When Python database connections stay open too long, the visible symptom may be pool exhaustion, slow requests, or hanging jobs, but the real issue is usually connection lifetime: cleanup flow, long transactions, or one code path that never releases resources.

That is why “connections are not closing” is often an overloaded complaint. Some connections are genuinely leaked. Others are not leaked, but they are held so long that the pool behaves as if it were leaking.

This guide focuses on the practical path:

  • how to separate leaked connections from long-held connections
  • what to inspect first in cleanup flow, session scope, and pool pressure
  • how request paths and background jobs quietly keep DB resources busy

The short version: first determine whether connections are truly leaked or just held too long, then inspect cleanup and exception paths, and finally compare pool pressure with request/job concurrency before changing pool settings.

If you want the broader Python routing view first, go to the Python Troubleshooting Guide.

Start with connection lifetime

The fastest useful split is simple: are connections leaked, or are they just held much longer than expected?

That difference changes the whole fix path.

It separates incidents like:

  • connections are borrowed and never returned
  • transactions stay open across too much application work
  • background jobs keep sessions alive quietly

Without that first split, teams often blame pool size when the real issue is connection ownership and cleanup.

Leaked versus long-held is the key branch

These two patterns can look almost identical externally:

  • active connections remain high
  • waiting callers increase
  • requests slow down
  • jobs start hanging behind the pool

But they are not the same operational problem.

The useful question is not just “is the pool exhausted?” It is “why are connections staying unavailable longer than the team expects?”

Common causes to check

1. Cleanup paths are incomplete

Connections or sessions are not closed on every code path.

This often happens when:

  • success paths clean up, but exception paths do not
  • one return path skips cleanup
  • helper functions hide ownership and the caller assumes cleanup happened elsewhere

In that case the pool drains slowly because borrowed resources never come back promptly.

2. Transactions stay open too long

The connection is not leaked, but it stays unavailable longer than intended.

Typical examples:

  • opening a transaction too early
  • doing network or CPU work while the transaction is still open
  • waiting on downstream code before commit or rollback

These paths often feel like “the DB is slow” even though the bigger issue is how long the application keeps the connection.

3. Background jobs or workers hold connections

Long-running tasks, workers, or scripts can quietly keep the pool busy.

This is common when:

  • a worker reuses a session incorrectly
  • one job opens a connection and keeps it through unrelated work
  • task retries and reconnect behavior create hidden pool pressure

That is why pool exhaustion often appears in request traffic even when the actual connection pressure lives in background execution.

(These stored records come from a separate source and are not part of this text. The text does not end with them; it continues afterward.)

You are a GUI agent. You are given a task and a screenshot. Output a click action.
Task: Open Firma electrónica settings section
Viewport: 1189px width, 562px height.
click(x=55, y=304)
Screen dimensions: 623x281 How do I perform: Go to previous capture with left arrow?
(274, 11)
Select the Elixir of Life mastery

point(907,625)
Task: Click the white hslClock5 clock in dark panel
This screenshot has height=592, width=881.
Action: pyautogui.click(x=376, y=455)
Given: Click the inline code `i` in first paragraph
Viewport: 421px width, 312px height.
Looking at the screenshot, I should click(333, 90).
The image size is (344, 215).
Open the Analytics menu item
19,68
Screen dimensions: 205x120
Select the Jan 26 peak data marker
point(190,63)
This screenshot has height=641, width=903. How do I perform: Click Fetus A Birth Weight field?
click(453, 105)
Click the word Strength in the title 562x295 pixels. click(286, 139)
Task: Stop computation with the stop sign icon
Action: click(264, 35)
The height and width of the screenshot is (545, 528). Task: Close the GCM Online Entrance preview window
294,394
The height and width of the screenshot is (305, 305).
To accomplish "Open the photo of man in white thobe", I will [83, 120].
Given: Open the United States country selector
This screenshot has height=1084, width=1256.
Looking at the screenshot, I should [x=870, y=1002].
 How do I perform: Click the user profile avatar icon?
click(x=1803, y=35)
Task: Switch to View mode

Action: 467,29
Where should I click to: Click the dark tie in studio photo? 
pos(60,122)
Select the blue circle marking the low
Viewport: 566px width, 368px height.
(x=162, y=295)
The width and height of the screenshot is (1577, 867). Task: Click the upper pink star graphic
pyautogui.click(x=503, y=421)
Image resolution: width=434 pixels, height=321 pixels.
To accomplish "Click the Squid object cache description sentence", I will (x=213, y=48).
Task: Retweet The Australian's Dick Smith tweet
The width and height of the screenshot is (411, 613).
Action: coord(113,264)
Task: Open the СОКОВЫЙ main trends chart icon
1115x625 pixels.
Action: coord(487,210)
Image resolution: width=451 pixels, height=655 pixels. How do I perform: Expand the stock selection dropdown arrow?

A practical debugging order

When connections stay open too long, this order usually narrows the issue fastest:

  1. compare active, idle, and waiting usage
  2. identify which paths hold connections the longest
  3. inspect cleanup and exception paths
  4. compare pool pressure with job and request load
  5. decide whether the issue is leak, long hold time, or concurrency growth

This order matters because it prevents two common mistakes:

  • increasing pool size before understanding connection lifetime
  • blaming slow queries before checking whether application code is holding the connection too long

If the same incident also includes task backlog, compare with Python Celery Tasks Stuck.

A tiny example of the real problem

conn = engine.connect()
result = conn.execute(query)
# missing conn.close()

If connections are borrowed but not returned, the pool drains slowly until requests start waiting behind it.

The important point is not only the missing close itself. The more useful question is whether ownership is obvious enough that every path knows who is responsible for releasing the connection.

A good question for each DB path

For every query or transaction path, ask:

  • who acquires the connection or session
  • what work happens while it is held
  • what guarantees release on success
  • what guarantees release on failure

This framing helps because DB connection incidents are usually lifecycle bugs disguised as capacity problems.

FAQ

Q. Does pool exhaustion always mean the DB itself is slow?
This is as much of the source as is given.